The ‘largest cattle fair’ in Asia
In Thiruvambadi Thamban, a Malayalam action thriller released early last year, the hero’s family is involved in trading elephants in Kerala. The film’s climax sees the hero heading back home after purchasing an elephant from the Sonepur mela. The elephant fair has always been Sonepur’s singular attraction, distinguishing it from other popular Southasian melas. I had seen photographers following the elephants everywhere, sweet-talking the mahouts into posing them for a nice click or two. Later, I saw some of those pictures under headlines proclaiming ‘Sonepur mela inaugurated’.
In reality, however, what happened in Thiruvambadi Thamban wasn’t possible anymore. Over the last few years, conservation laws had rendered the sale of elephants illegal. The laws also made it much more difficult to obtain no-objection certificates for taking the elephants to other states – most notably Assam and Kerala. And while such legislation had affected trades in other animals and birds, none was as badly affected as the elephant trade.
Accounts from the 19th century report that on some years as many as two thousand elephants were brought to Sonepur for sale. That could perhaps be explained by the needs of the time: the elephants were used in British cavalry regiments, were in high demand among zamindars and high imperial officials, were used to haul timber and wagons for the expanding Indian railways, and also served a multitude of other commercial and religious purposes. Gradually, their numbers in Southasia diminished, initially through hunting for ‘gentlemanly pleasures’ by the British, and then as a result of industrialisation, deforestation and, especially in the last few decades, poaching for ivory. By the time the government enforced its plethora of wildlife conservation acts, their numbers had already plummeted to an all-time low.

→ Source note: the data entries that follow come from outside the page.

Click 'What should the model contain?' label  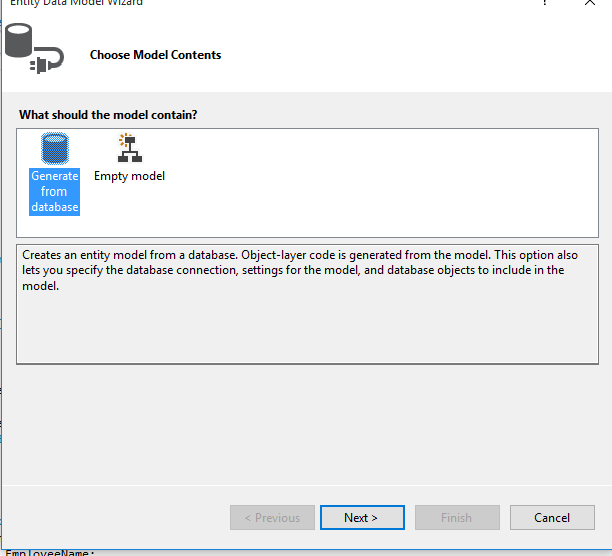coord(108,115)
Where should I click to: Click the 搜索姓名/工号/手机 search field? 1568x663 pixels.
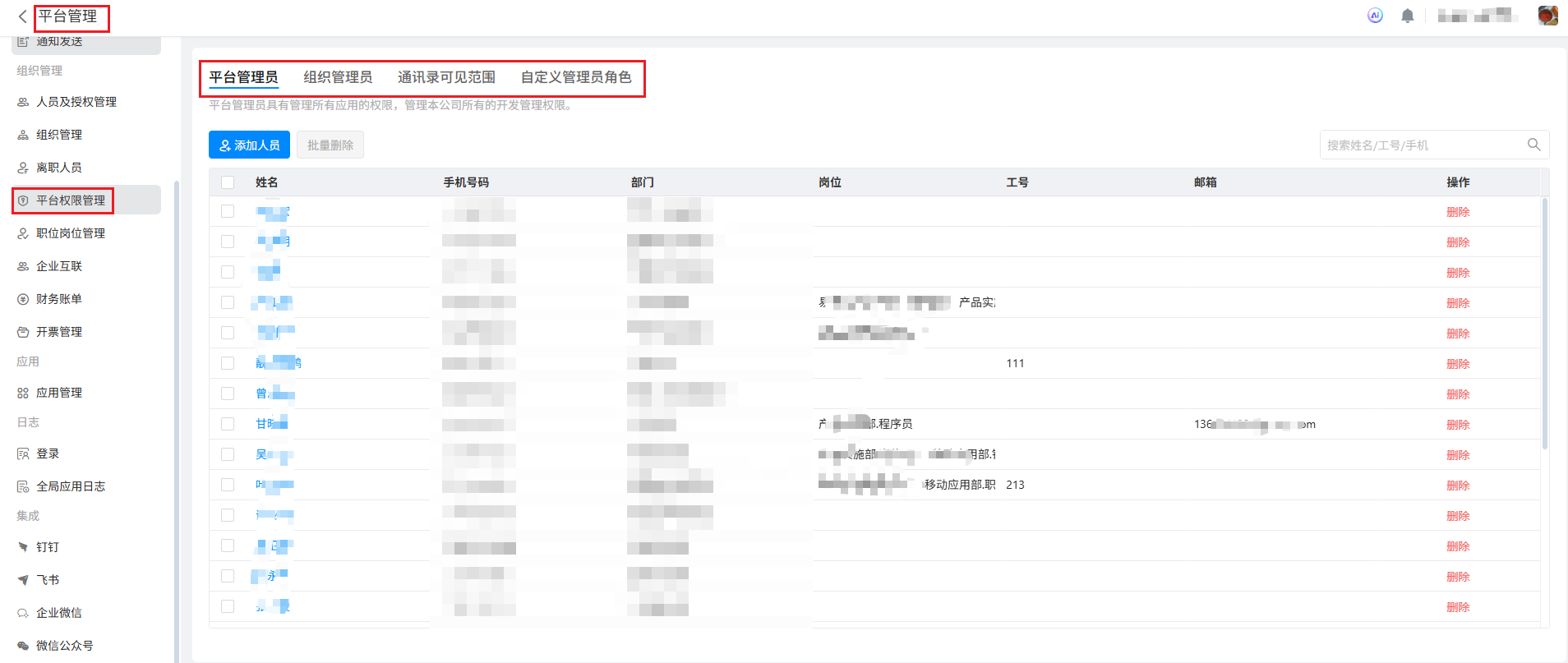(x=1422, y=145)

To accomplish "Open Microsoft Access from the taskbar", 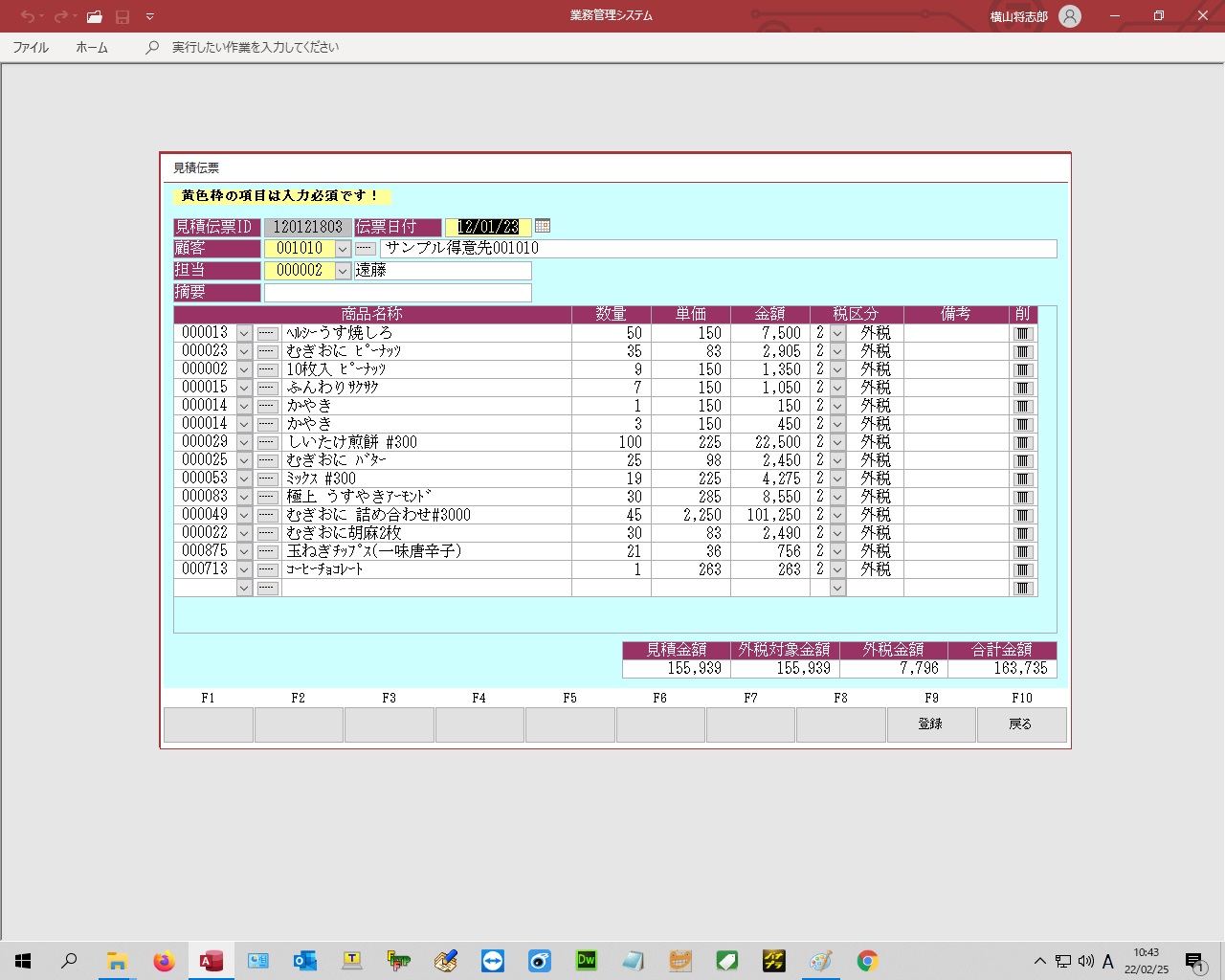I will click(x=212, y=961).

These circumstances had also had a proportional effect on the number of elephants brought to Sonepur for sale. There were other reasons too: the use of elephants for commercial purposes was being restricted, and with mechanisation it was also becoming less profitable. The zamindari system had withered, and it was increasingly difficult to maintain the beasts. It was no surprise, then, that I counted less than forty elephants at the mela this year. But now there was another factor at play: their dwindling numbers had turned them into precious antiquities, ownership of which was a prestigious end in itself. And, therefore, new methods for sale were devised. Now the owner simply ‘donated’ the animal to the buyer as a daan, charity. A more elaborate method was to treat the elephant as a piece of land on the stamp paper. The prices, in both cases, were of course negotiated separately.
Sunil Singh had proudly introduced himself to me as the maalik, owner, of the elephant fair, and just when I thought we’d broken the ice, I received his admonition. “Can you tell me,” I had asked him, “how many elephants have been sold this year?” “Sabse pehle toh aap bhasa sudharein!” (Please correct the way you speak), Sunil Singh retorted in a tone that was civil and tender, yet also egoistic and even mildly scornful. “We don’t sell our elephants; we gift them to someone we think would take good care of them.”

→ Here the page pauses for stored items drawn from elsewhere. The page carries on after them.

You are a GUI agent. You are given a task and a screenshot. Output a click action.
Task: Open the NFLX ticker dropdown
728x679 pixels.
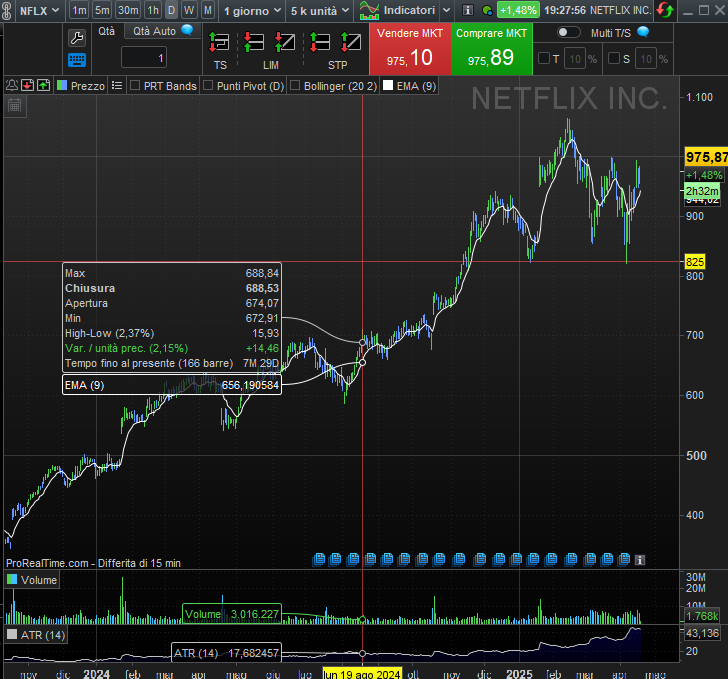38,10
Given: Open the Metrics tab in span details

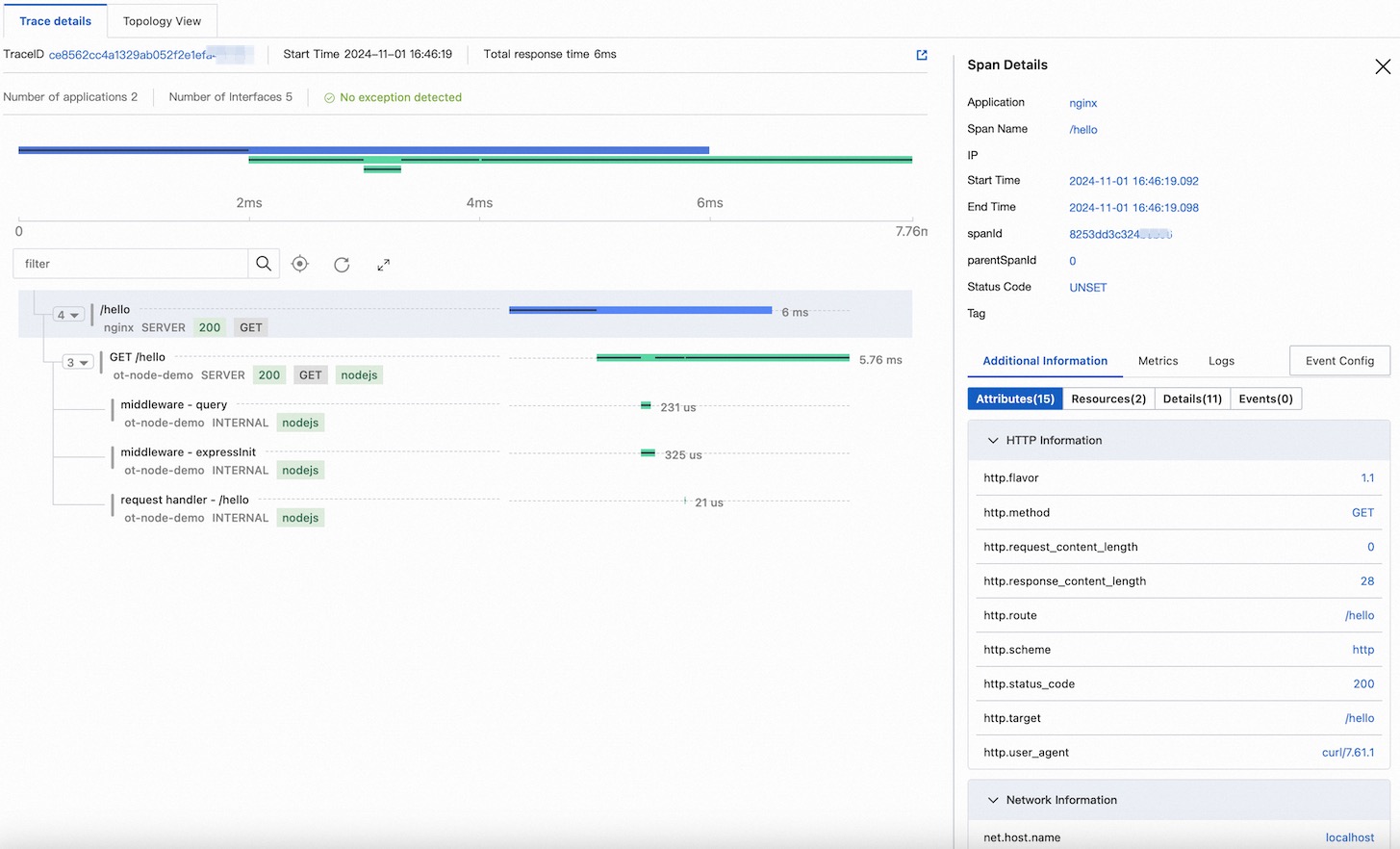Looking at the screenshot, I should point(1158,361).
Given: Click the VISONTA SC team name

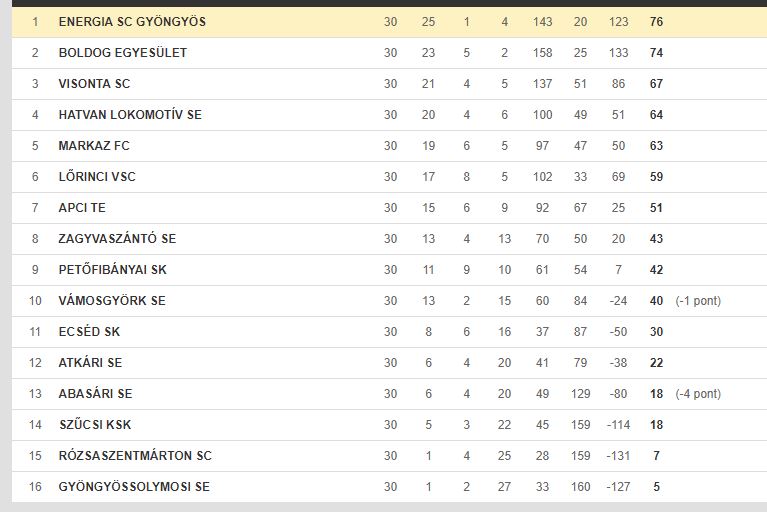Looking at the screenshot, I should 94,84.
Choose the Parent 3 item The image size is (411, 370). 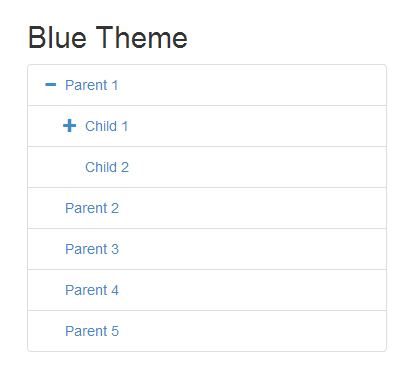92,249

I sat on a chair under Sunil Singh’s grove, a few feet away from his mammoth, tuskless elephant, and attended his monologue, mildly suspicious of his demeanour. It began with how, as a young man in the 1980s, he had seen his family managing sales of more than five hundred elephants at the fair; and how, in a sharp contrast, in 2012, being at the fair was only a matter of continuing the old family tradition, minus any financial benefits. His son was studying engineering somewhere in South India, and was home on this auspicious occasion. I had seen him a short while ago, fiddling with his mobile phone.
“Even now, if you go to a village in a Mercedes car, nobody would remember it the next day!” Sunil Singh continued, chuckling. “But if an elephant crosses that village, the villagers will recall it for the next 10 days!” This was shraddha, devotion. “Ab bataiye, iss soch ka koi jawaab hai?” (Tell me, is there any answer to this mindset). His tone was becoming milder.
“Lekin, ab kya…this fair is merely a symbolic ritual now!” he said poignantly. “I can tell you this tradition is going to go extinct, very-very soon!” Next he was heaping contempt – on politicians, NGOs, the World Bank and Maneka Gandhi. I mumbled weakly that I also didn’t like Maneka Gandhi, before I was abruptly cut off by a new flurry of sentences.
These theatres, devoid of artistic merit, present female dancers as sexual objects that can be seen, and sometimes even touched, ‘live’. All of which made for a curious dichotomy: while the theatre girls called themselves dancers, the audience considered them mostly randi-log, whores.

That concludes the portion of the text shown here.